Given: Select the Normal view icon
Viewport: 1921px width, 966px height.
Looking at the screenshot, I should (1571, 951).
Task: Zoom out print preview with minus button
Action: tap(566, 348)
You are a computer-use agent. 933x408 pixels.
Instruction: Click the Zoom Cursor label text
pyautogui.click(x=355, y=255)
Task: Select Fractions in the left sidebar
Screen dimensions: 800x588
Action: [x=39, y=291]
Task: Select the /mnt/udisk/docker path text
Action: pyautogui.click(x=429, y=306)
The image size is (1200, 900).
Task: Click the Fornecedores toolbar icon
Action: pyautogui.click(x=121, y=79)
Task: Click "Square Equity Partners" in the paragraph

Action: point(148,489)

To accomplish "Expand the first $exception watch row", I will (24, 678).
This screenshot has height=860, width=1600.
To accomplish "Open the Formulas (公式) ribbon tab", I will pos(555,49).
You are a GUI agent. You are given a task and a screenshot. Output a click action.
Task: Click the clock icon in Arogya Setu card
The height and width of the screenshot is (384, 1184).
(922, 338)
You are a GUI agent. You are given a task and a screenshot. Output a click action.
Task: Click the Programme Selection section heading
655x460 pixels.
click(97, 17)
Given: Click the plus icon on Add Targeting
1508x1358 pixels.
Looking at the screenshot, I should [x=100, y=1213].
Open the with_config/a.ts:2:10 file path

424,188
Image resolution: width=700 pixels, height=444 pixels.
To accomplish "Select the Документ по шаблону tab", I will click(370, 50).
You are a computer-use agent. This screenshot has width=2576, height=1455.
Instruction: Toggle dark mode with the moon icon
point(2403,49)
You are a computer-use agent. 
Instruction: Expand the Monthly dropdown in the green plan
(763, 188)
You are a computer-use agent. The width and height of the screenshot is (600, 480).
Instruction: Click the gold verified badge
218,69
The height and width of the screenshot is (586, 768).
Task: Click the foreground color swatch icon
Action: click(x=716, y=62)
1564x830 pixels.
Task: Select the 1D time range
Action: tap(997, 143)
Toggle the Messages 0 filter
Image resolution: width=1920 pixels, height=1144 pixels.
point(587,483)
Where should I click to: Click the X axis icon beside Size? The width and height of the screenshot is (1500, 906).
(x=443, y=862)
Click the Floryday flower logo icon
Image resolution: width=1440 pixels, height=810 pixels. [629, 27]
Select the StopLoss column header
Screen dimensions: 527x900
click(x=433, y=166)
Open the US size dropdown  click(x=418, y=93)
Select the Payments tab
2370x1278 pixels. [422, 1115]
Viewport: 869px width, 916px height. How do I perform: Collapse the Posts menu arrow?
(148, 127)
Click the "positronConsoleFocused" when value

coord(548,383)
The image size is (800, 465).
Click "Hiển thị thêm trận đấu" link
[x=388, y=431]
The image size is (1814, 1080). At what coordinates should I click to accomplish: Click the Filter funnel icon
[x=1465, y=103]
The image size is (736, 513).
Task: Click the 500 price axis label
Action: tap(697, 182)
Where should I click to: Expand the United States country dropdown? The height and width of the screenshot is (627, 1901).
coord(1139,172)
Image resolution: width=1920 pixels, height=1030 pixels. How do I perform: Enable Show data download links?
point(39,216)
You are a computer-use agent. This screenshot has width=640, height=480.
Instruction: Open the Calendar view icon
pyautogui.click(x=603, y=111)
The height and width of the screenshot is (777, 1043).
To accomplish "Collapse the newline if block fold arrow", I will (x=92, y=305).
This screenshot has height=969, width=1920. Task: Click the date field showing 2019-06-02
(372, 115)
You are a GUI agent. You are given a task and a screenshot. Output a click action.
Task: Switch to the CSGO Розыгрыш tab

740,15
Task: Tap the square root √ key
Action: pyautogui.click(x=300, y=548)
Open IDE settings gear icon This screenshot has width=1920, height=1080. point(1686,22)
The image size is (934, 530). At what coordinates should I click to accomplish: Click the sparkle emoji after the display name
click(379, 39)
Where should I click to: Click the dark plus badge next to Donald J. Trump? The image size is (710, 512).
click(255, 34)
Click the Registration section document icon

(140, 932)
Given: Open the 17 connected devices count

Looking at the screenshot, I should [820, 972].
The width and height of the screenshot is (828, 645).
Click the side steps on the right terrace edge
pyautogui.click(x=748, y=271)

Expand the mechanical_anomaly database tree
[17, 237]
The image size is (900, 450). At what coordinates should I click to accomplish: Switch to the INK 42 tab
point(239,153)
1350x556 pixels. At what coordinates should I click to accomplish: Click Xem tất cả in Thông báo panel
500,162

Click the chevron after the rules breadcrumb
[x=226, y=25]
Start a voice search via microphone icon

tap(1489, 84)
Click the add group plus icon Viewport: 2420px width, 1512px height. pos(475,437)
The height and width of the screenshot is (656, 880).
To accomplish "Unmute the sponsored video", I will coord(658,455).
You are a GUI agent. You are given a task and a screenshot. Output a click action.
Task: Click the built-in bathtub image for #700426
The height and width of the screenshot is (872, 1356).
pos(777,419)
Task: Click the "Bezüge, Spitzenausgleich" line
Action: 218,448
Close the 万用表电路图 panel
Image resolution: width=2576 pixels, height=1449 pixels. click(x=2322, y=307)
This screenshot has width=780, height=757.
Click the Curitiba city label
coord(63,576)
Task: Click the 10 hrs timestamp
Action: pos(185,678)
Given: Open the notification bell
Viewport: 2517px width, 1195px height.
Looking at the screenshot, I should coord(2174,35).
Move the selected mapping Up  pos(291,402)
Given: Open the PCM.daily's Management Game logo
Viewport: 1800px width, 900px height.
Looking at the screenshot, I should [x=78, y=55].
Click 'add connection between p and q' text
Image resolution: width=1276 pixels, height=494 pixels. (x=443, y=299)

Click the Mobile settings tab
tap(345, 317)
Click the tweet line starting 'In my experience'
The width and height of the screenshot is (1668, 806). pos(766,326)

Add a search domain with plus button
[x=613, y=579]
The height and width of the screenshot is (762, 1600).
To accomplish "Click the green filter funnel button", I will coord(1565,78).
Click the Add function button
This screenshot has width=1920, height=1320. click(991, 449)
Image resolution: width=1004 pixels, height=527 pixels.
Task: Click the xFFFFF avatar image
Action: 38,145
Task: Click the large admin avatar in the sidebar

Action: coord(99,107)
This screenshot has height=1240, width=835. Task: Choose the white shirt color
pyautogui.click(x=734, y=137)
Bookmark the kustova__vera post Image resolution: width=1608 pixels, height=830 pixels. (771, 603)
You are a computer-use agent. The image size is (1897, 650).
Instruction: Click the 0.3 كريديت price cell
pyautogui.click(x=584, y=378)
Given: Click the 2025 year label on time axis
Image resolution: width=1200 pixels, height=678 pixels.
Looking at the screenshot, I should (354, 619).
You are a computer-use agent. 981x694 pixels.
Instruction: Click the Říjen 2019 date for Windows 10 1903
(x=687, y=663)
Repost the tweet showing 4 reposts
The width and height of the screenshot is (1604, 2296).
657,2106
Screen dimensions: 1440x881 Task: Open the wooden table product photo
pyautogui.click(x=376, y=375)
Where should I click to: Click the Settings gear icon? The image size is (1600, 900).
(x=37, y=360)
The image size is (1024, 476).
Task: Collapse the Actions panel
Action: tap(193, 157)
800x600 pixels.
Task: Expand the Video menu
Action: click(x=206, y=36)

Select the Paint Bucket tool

....................

Goal.
Retype every one of the records above without changing anything.

Full solution.
Given: Select the Normal view icon
Viewport: 1921px width, 966px height.
Looking at the screenshot, I should (1571, 951).
Task: Zoom out print preview with minus button
Action: tap(566, 348)
You are a computer-use agent. 933x408 pixels.
Instruction: Click the Zoom Cursor label text
pyautogui.click(x=355, y=255)
Task: Select Fractions in the left sidebar
Screen dimensions: 800x588
Action: [x=39, y=291]
Task: Select the /mnt/udisk/docker path text
Action: pyautogui.click(x=429, y=306)
The image size is (1200, 900).
Task: Click the Fornecedores toolbar icon
Action: pyautogui.click(x=121, y=79)
Task: Click "Square Equity Partners" in the paragraph

Action: point(148,489)

To accomplish "Expand the first $exception watch row", I will (24, 678).
This screenshot has height=860, width=1600.
To accomplish "Open the Formulas (公式) ribbon tab", I will pos(555,49).
You are a GUI agent. You are given a task and a screenshot. Output a click action.
Task: Click the clock icon in Arogya Setu card
The height and width of the screenshot is (384, 1184).
(922, 338)
You are a GUI agent. You are given a task and a screenshot. Output a click action.
Task: Click the Programme Selection section heading
655x460 pixels.
click(97, 17)
Given: Click the plus icon on Add Targeting
1508x1358 pixels.
Looking at the screenshot, I should [x=100, y=1213].
Open the with_config/a.ts:2:10 file path

424,188
Image resolution: width=700 pixels, height=444 pixels.
To accomplish "Select the Документ по шаблону tab", I will click(370, 50).
You are a computer-use agent. This screenshot has width=2576, height=1455.
Instruction: Toggle dark mode with the moon icon
point(2403,49)
You are a computer-use agent. 
Instruction: Expand the Monthly dropdown in the green plan
(763, 188)
You are a computer-use agent. The width and height of the screenshot is (600, 480).
Instruction: Click the gold verified badge
218,69
The height and width of the screenshot is (586, 768).
Task: Click the foreground color swatch icon
Action: click(x=716, y=62)
1564x830 pixels.
Task: Select the 1D time range
Action: tap(997, 143)
Toggle the Messages 0 filter
Image resolution: width=1920 pixels, height=1144 pixels.
point(587,483)
Where should I click to: Click the X axis icon beside Size? The width and height of the screenshot is (1500, 906).
(x=443, y=862)
Click the Floryday flower logo icon
Image resolution: width=1440 pixels, height=810 pixels. [629, 27]
Select the StopLoss column header
Screen dimensions: 527x900
click(x=433, y=166)
Open the US size dropdown  click(x=418, y=93)
Select the Payments tab
2370x1278 pixels. [422, 1115]
Viewport: 869px width, 916px height. How do I perform: Collapse the Posts menu arrow?
(148, 127)
Click the "positronConsoleFocused" when value

coord(548,383)
The image size is (800, 465).
Click "Hiển thị thêm trận đấu" link
[x=388, y=431]
The image size is (1814, 1080). At what coordinates should I click to accomplish: Click the Filter funnel icon
[x=1465, y=103]
The image size is (736, 513).
Task: Click the 500 price axis label
Action: tap(697, 182)
Where should I click to: Expand the United States country dropdown? The height and width of the screenshot is (627, 1901).
coord(1139,172)
Image resolution: width=1920 pixels, height=1030 pixels. How do I perform: Enable Show data download links?
point(39,216)
You are a computer-use agent. This screenshot has width=640, height=480.
Instruction: Open the Calendar view icon
pyautogui.click(x=603, y=111)
The height and width of the screenshot is (777, 1043).
To accomplish "Collapse the newline if block fold arrow", I will (x=92, y=305).
This screenshot has height=969, width=1920. Task: Click the date field showing 2019-06-02
(372, 115)
You are a GUI agent. You are given a task and a screenshot. Output a click action.
Task: Switch to the CSGO Розыгрыш tab

740,15
Task: Tap the square root √ key
Action: pyautogui.click(x=300, y=548)
Open IDE settings gear icon This screenshot has width=1920, height=1080. point(1686,22)
The image size is (934, 530). At what coordinates should I click to accomplish: Click the sparkle emoji after the display name
click(379, 39)
Where should I click to: Click the dark plus badge next to Donald J. Trump? The image size is (710, 512).
click(255, 34)
Click the Registration section document icon

(140, 932)
Given: Open the 17 connected devices count

Looking at the screenshot, I should [820, 972].
The width and height of the screenshot is (828, 645).
Click the side steps on the right terrace edge
pyautogui.click(x=748, y=271)

Expand the mechanical_anomaly database tree
[17, 237]
The image size is (900, 450). At what coordinates should I click to accomplish: Switch to the INK 42 tab
point(239,153)
1350x556 pixels. At what coordinates should I click to accomplish: Click Xem tất cả in Thông báo panel
500,162

Click the chevron after the rules breadcrumb
[x=226, y=25]
Start a voice search via microphone icon

tap(1489, 84)
Click the add group plus icon Viewport: 2420px width, 1512px height. pos(475,437)
The height and width of the screenshot is (656, 880).
To accomplish "Unmute the sponsored video", I will coord(658,455).
You are a GUI agent. You are given a task and a screenshot. Output a click action.
Task: Click the built-in bathtub image for #700426
The height and width of the screenshot is (872, 1356).
pos(777,419)
Task: Click the "Bezüge, Spitzenausgleich" line
Action: 218,448
Close the 万用表电路图 panel
Image resolution: width=2576 pixels, height=1449 pixels. click(x=2322, y=307)
This screenshot has width=780, height=757.
Click the Curitiba city label
coord(63,576)
Task: Click the 10 hrs timestamp
Action: pos(185,678)
Given: Open the notification bell
Viewport: 2517px width, 1195px height.
Looking at the screenshot, I should coord(2174,35).
Move the selected mapping Up  pos(291,402)
Given: Open the PCM.daily's Management Game logo
Viewport: 1800px width, 900px height.
Looking at the screenshot, I should [x=78, y=55].
Click 'add connection between p and q' text
Image resolution: width=1276 pixels, height=494 pixels. (x=443, y=299)

Click the Mobile settings tab
tap(345, 317)
Click the tweet line starting 'In my experience'
The width and height of the screenshot is (1668, 806). pos(766,326)

Add a search domain with plus button
[x=613, y=579]
The height and width of the screenshot is (762, 1600).
To accomplish "Click the green filter funnel button", I will coord(1565,78).
Click the Add function button
This screenshot has width=1920, height=1320. click(991, 449)
Image resolution: width=1004 pixels, height=527 pixels.
Task: Click the xFFFFF avatar image
Action: 38,145
Task: Click the large admin avatar in the sidebar

Action: coord(99,107)
This screenshot has height=1240, width=835. Task: Choose the white shirt color
pyautogui.click(x=734, y=137)
Bookmark the kustova__vera post Image resolution: width=1608 pixels, height=830 pixels. (771, 603)
You are a computer-use agent. The image size is (1897, 650).
Instruction: Click the 0.3 كريديت price cell
pyautogui.click(x=584, y=378)
Given: Click the 2025 year label on time axis
Image resolution: width=1200 pixels, height=678 pixels.
Looking at the screenshot, I should (354, 619).
You are a computer-use agent. 981x694 pixels.
Instruction: Click the Říjen 2019 date for Windows 10 1903
(x=687, y=663)
Repost the tweet showing 4 reposts
The width and height of the screenshot is (1604, 2296).
657,2106
Screen dimensions: 1440x881 Task: Open the wooden table product photo
pyautogui.click(x=376, y=375)
Where should I click to: Click the Settings gear icon? The image size is (1600, 900).
(x=37, y=360)
The image size is (1024, 476).
Task: Collapse the Actions panel
Action: tap(193, 157)
800x600 pixels.
Task: Expand the Video menu
Action: click(x=206, y=36)

Select the Paint Bucket tool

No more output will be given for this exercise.